Otro momento crítico donde la intervención del nutricionista es vital es el retorno de la madre al trabajo. En Perú existen leyes que promueven los lactarios institucionales, pero muchas mujeres desconocen cómo extraer, conservar y administrar su leche. El profesional de nutrición elabora un plan personalizado de extracción manual o con sacaleches, enseña las pautas de conservación (tiempos a temperatura ambiente, en refrigeradora y en congelador) y capacita a los cuidadores sobre cómo ofrecer la leche extraída sin interferir con la succión al pecho, promoviendo métodos como la alimentación con vasito o cuchara para evitar la confusión tetina-pezón.
Finalmente, al llegar a los seis meses de edad, el lactante inicia una nueva etapa, y es aquí donde el conocimiento clínico del nutricionista brilla nuevamente. La lactancia materna exclusiva cede el paso a la alimentación complementaria. El nutricionista lidera este proceso, enseñando a los padres cómo introducir alimentos de forma perceptiva, progresiva y segura, priorizando alimentos ricos en hierro (como sangrecita, bazo e hígado) para prevenir la anemia ferropénica infantil, un problema grave de salud pública en el Perú.
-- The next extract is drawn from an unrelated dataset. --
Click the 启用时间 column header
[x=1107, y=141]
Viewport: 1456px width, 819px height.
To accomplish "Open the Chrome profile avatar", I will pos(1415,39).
Durante esta transición, el profesional enfatiza que la alimentación es «complementaria» a la leche materna, no un sustituto. La recomendación de la OMS y del MINSA, avalada por los nutricionistas, es mantener la lactancia materna, junto con los alimentos, hasta los dos años de edad o más, ya que la leche materna sigue aportando hasta el 40% de los requerimientos de energía y un porcentaje vital de nutrientes y defensas inmunológicas en el segundo año de vida.
En conclusión, los avances estadísticos mostrados por la encuesta ENDES 2025 en Perú son el reflejo de una política pública articulada y del esfuerzo incansable de los profesionales de la salud. El nutricionista, dotado de ciencia, empatía y vocación, es el guardián de estos primeros mil días. Su trabajo asegura que el oro líquido fluya, nutriendo no solo el cuerpo físico de los futuros ciudadanos peruanos, sino fortaleciendo el tejido social, económico y ambiental del país para las generaciones venideras.